Apesar das nuanças extraordinárias a demarcar a beleza em detalhes individuais, a marcha da vida parece empreender um esforço fabuloso para preservar informações úteis, desde que virgens compostos de carbono produziram “máquinas” autoreplicantes, alguns bilhões de anos após o que se considera o nascimento do universo. Da Grande Explosão, do todo que era uno, nuvens de gás preencheram o vazio com usinas estelares, de cujos destroços se formaram os planetas.

Essa a história como a conhecemos, embora, amiúde, esqueçamos dela. Se somos tão parecidos com pingüins – se eles, estranhamente, nos recordam a nós mesmos – é porque há uma resposta provisória (sim, insatisfatória) no “milagre helicoidal”, como chama o DNA o cientista-escritor David Grinspoon, que diz o seguinte: “Num certo sentido, só existiu uma única fita de DNA, dividindo-se e multiplicando na Terra há quase 4 bilhões de anos. O DNA nunca morre, só melhora. Os afluentes evolutivos secam e desaparecem, mas a corrente central da vida impelida pelo DNA continua crescendo. (...) Esse milagre helicoidal poderá até sobreviver à sua estrela de nascimento, se partirmos e levá-lo conosco. (...) Somos as naves que o DNA inventou para navegar pelo mundo.”

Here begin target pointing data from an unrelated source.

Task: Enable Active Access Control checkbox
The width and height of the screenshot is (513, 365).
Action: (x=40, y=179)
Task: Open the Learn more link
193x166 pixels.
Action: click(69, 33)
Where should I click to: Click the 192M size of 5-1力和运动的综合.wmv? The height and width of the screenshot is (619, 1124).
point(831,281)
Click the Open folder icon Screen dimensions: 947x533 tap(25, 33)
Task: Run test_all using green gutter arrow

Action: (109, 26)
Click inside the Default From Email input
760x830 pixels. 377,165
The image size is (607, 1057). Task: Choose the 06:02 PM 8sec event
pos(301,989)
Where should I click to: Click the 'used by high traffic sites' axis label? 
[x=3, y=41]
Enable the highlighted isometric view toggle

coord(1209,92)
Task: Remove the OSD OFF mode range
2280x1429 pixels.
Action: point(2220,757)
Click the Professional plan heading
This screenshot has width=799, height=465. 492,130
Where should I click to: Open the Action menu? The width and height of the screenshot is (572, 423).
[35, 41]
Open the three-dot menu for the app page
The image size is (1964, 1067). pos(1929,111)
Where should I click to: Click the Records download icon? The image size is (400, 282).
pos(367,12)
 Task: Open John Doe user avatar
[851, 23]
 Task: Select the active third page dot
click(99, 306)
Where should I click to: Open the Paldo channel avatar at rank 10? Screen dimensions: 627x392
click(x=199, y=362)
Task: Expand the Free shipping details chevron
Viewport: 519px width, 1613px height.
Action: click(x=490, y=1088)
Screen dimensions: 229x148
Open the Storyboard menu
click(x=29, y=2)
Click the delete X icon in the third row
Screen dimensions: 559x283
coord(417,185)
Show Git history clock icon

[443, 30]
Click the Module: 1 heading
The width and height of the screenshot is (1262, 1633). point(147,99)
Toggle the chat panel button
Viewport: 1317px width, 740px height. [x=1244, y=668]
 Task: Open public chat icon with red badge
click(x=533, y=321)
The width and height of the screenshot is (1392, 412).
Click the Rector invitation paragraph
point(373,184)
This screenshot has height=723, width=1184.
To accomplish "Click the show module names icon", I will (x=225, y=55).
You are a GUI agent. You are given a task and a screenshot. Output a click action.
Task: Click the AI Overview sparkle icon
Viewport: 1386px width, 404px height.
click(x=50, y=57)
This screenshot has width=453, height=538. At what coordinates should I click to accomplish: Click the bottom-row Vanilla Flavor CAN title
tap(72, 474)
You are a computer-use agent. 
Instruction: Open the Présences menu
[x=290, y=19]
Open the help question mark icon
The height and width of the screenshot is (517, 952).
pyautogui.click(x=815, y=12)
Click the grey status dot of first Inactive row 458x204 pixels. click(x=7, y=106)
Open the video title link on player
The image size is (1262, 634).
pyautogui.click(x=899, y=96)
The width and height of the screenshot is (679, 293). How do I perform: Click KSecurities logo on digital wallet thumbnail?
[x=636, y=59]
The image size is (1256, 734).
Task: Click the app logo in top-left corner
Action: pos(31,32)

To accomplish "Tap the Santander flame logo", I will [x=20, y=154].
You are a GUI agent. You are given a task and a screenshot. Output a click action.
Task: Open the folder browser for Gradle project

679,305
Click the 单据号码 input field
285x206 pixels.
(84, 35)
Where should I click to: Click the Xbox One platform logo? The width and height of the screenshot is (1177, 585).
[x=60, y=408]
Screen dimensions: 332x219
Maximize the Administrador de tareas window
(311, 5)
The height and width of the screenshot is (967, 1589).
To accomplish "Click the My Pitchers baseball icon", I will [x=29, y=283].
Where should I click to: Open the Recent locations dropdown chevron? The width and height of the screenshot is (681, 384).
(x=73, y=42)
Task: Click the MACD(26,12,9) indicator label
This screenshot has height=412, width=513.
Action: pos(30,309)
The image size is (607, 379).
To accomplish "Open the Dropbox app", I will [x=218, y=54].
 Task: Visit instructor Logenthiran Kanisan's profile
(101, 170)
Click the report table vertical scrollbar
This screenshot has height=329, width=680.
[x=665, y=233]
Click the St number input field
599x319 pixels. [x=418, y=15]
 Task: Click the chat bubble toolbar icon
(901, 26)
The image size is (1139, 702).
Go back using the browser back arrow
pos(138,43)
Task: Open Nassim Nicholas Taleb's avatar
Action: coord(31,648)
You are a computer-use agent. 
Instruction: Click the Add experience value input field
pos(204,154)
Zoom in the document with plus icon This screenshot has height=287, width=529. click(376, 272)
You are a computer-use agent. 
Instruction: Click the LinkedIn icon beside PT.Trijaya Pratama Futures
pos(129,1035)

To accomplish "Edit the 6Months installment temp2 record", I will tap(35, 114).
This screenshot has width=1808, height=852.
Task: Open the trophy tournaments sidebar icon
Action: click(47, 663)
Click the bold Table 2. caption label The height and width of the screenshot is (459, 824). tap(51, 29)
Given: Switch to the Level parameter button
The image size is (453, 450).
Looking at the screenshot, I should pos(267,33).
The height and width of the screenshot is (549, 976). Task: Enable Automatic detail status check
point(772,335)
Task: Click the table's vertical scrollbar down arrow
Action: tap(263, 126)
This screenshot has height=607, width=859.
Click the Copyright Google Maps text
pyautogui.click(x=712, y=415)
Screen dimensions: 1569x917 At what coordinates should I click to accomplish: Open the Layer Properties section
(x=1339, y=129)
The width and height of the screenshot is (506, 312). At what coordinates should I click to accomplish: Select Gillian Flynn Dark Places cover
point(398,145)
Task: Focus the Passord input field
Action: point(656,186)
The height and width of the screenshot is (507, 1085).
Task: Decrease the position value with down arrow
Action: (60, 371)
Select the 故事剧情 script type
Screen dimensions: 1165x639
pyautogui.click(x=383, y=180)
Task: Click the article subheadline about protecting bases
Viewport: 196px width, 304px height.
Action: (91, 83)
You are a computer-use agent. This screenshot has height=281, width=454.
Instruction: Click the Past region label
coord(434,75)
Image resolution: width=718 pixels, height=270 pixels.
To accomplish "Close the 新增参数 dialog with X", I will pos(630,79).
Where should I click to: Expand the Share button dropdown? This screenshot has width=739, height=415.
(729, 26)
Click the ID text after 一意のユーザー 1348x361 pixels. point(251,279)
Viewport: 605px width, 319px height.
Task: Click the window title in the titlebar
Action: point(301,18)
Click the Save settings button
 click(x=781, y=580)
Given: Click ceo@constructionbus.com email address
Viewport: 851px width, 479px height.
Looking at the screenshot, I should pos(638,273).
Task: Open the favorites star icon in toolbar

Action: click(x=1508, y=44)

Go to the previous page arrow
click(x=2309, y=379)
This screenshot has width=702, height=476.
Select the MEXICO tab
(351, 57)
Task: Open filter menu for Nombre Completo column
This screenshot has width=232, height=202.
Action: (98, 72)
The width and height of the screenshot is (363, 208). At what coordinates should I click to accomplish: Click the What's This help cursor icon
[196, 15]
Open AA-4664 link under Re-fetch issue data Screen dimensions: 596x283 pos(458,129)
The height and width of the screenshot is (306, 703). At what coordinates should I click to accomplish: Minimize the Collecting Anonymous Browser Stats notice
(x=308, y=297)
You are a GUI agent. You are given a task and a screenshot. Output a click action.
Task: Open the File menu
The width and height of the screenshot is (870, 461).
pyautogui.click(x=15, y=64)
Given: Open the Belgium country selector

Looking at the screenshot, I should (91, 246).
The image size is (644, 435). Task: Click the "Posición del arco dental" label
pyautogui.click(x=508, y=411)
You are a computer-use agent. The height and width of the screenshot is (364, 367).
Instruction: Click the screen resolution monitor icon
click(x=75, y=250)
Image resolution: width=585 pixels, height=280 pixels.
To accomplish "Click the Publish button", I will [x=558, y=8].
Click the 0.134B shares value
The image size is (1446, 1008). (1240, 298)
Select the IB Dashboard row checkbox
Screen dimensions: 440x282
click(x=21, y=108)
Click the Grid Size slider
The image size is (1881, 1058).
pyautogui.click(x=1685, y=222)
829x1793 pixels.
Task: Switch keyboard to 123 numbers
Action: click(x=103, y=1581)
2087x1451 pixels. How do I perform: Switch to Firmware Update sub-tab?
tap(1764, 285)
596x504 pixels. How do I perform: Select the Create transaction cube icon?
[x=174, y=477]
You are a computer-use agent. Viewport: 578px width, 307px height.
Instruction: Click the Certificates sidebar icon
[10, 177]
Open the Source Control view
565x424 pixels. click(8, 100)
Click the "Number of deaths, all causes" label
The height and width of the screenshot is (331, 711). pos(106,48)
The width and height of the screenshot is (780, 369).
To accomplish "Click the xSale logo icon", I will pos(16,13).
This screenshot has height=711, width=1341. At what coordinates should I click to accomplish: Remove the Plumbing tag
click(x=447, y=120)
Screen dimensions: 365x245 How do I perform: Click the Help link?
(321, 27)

Para Grinspoon, consultor da Nasa, a evolução do universo até aqui transmite uma mensagem “completa e profunda” de unidade. Conclusão, aliás, comum a muitos que se debruçam sobre a arquitetura e a história cósmicas. Da mesma maneira que a inteligência humana seria parte da evolução da matéria que se torna autoconsciente, “dá uma olhada para trás para ver onde esteve e decide conscientemente como prosseguir”.

Nas voltas que o universo deu e naquelas que o DNA dá sobressaem mais perguntas do que respostas. A diferença entre homens e pingüins, por exemplo, ergue-se bem acima dos respectivos projetos biológicos cumpridos. Pouco ajuda, nesta hora, lembrar que somos ambos – todos – feitos do “mesmo barro”, ou que ao pó estelar de onde viemos um dia regressaremos.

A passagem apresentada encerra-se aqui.